12.3.2 Fibre Strip-Based MR Phantoms

A similar procedure as described in Sect. 12.3.1 has been followed to prepare MR phantoms using strips with difference fibre diameters (Fig. 12.15a). Diffusion tensor imaging (DTI) has been carried out on a Bruker 7 T horizontal bore magnet (Bruker Biospin, Germany).

Fig. 12.15
figure 15

(a) Three tubes containing phantoms with fibers of increasing inner diameter; (b) area-weighted mean pore inner diameter (measured from SEM) against fractional anisotropy (measured from DTI); (c) area-weighted mean pore inner diameter against radial diffusivity (Error bars are standard deviations from the mean; Reprinted with permission from [17]. Copyright (2014) John Wiley and Sons)

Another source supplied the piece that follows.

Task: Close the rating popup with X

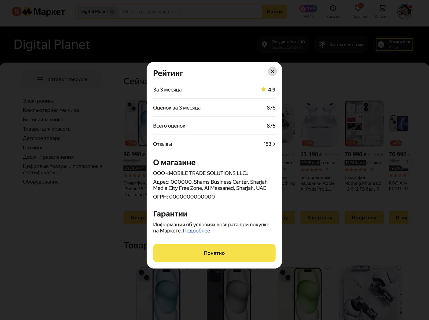Action: tap(272, 71)
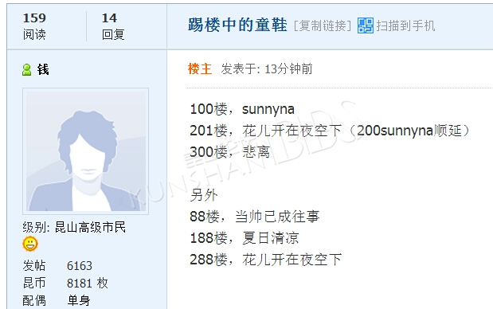This screenshot has width=493, height=309.
Task: Click the 8181 枚 currency value
Action: 88,284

The FA and the radial diffusivity calculated from diffusion-tensor images are plotted against the area-weighted mean inner diameters measured from SEM images. As shown in Fig. 12.15b–c, the radial diffusivity increases with the increasing mean inner diameter of the fibres, whereas FA decreases linearly. This trend is expected as, dependent on the diffusion time of the acquisition, an increase in inner diameter reduces the restriction to the diffusion of cyclohexane molecules perpendicular to the axis of the fibres. This leads to a subsequent decrease in FA: from 0.45 ± 0.05 to 0.33 ± 0.04, and increase in the measured apparent diffusion coefficient perpendicular to the fibres from 0.38 ± 0.05 × 103 cm s−1 to 0.61 ± 0.06 × 103 cm s−1.

We have carried out a study investigating whether the phantoms prepared under the same co-ES conditions could lead to a reproducible dMRI signal. Five fibre strips prepared in the Sect. 12.2.2.2 using an inner flow rate of 0.8 mL h−1 (see Fig. 12.12) and were then prototyped into five phantoms. These phantoms were scanned concurrently on a 3 T clinical scanner using the manufacturer’s high resolution DTI protocol. The results of both the SEM and DTI have shown that there is only a small amount of variation between the samples (see details in [17]).

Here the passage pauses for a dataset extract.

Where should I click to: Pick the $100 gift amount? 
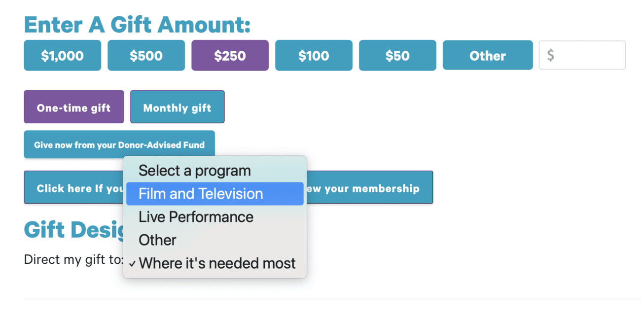pyautogui.click(x=314, y=56)
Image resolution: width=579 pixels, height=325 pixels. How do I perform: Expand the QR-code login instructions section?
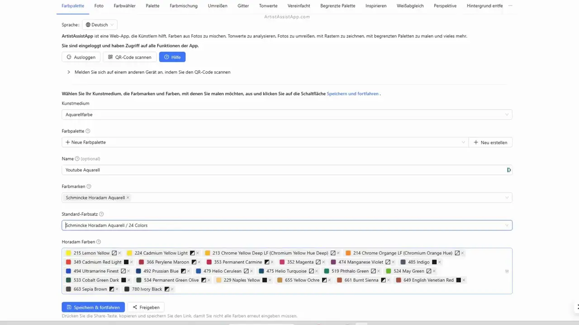(x=69, y=72)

A final point of consideration for a useful phantom material is the long-term stability of the fiber material in the diffusion solvent. It is important that the material does not degrade or change structure within a reasonable time window. Short-term stability of PCL fibres in cyclohexane has been shown to be good over both a 1-week [4] and 12-month period, but further study of the long term stability is desirable.

12.4 Conclusions

In summary, we have developed a novel brain white matter mimicking phantom comprising co-ES hollow polymeric fibres, which can be constructed and used as reference materials for diffusion magnetic resonance imaging. The inner diameter of co-ES hollow fibres can be tuned by controlling the core flow rate and core-shell solution pairs in order to provide structures with similar inner diameters to axon fibres in brain white matter. Our study has demonstrated that the developed phantoms can mimic the cellular barriers imposed by axonal cell membranes and myelin, and can result in expected responses (ADC and FA values) of MR scanner by changing their size. The developed phantoms are reproducible and have been tested in other imaging centres in the UK, EU and US. Research in this area can potentially enable the development of biomimetic phantoms that can mimic a range of biological structures within the body, potentially providing substitutes for animal tissues, and allowing the stable and reproducible validation and calibration of diffusion MRI in other organs and cellular structures.